🤖 AI Summary
In bioacoustic sound event detection (SED), high annotation costs for large-scale audio corpora and low active learning (AL) efficiency under sparse event conditions pose significant challenges. To address these, this paper proposes an efficient AL annotation strategy operating at the full-recording level. Its core innovation is the novel “Top-K entropy uncertainty aggregation” mechanism: instead of conventional mean-based uncertainty aggregation—which suffers in sparse-event scenarios—the method selects the highest segment-level uncertainty to represent the entire recording. This design markedly improves sample selection accuracy for AL in low-event-density audio. Experiments demonstrate that the proposed approach achieves comparable performance to a fully supervised model using only 8% of the annotated data. Extensive evaluation on real-world, multi-source field recordings—including meerkat calls, dog barks, and infant cries—confirms its effectiveness and strong generalization capability across diverse bioacoustic events.
📝 Abstract
The vast amounts of audio data collected in Sound Event Detection (SED) applications require efficient annotation strategies to enable supervised learning. Manual labeling is expensive and time-consuming, making Active Learning (AL) a promising approach for reducing annotation effort. We introduce Top K Entropy, a novel uncertainty aggregation strategy for AL that prioritizes the most uncertain segments within an audio recording, instead of averaging uncertainty across all segments.

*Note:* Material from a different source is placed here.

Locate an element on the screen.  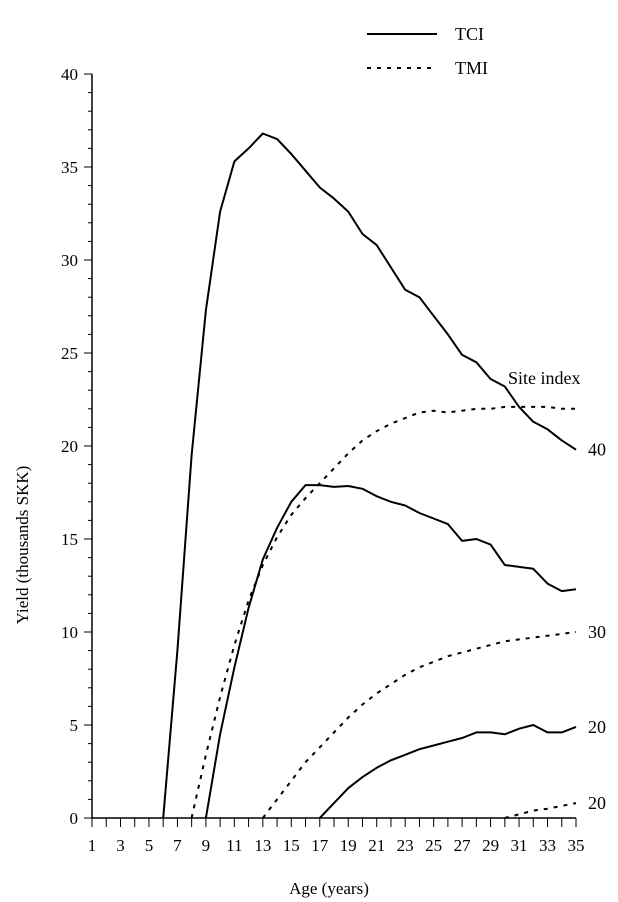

This approach enables the selection of entire recordings for annotation, improving efficiency in sparse data scenarios. We compare Top K Entropy to random sampling and Mean Entropy, and show that fewer labels can lead to the same model performance, particularly in datasets with sparse sound events. Evaluations are conducted on audio mixtures of sound recordings from parks with meerkat, dog, and baby crying sound events, representing real-world bioacoustic monitoring scenarios. Using Top K Entropy for active learning, we can achieve comparable performance to training on the fully labeled dataset with only 8% of the labels. Top K Entropy outperforms Mean Entropy, suggesting that it is best to let the most uncertain segments represent the uncertainty of an audio file. The findings highlight the potential of AL for scalable annotation in audio and time-series applications, including bioacoustics.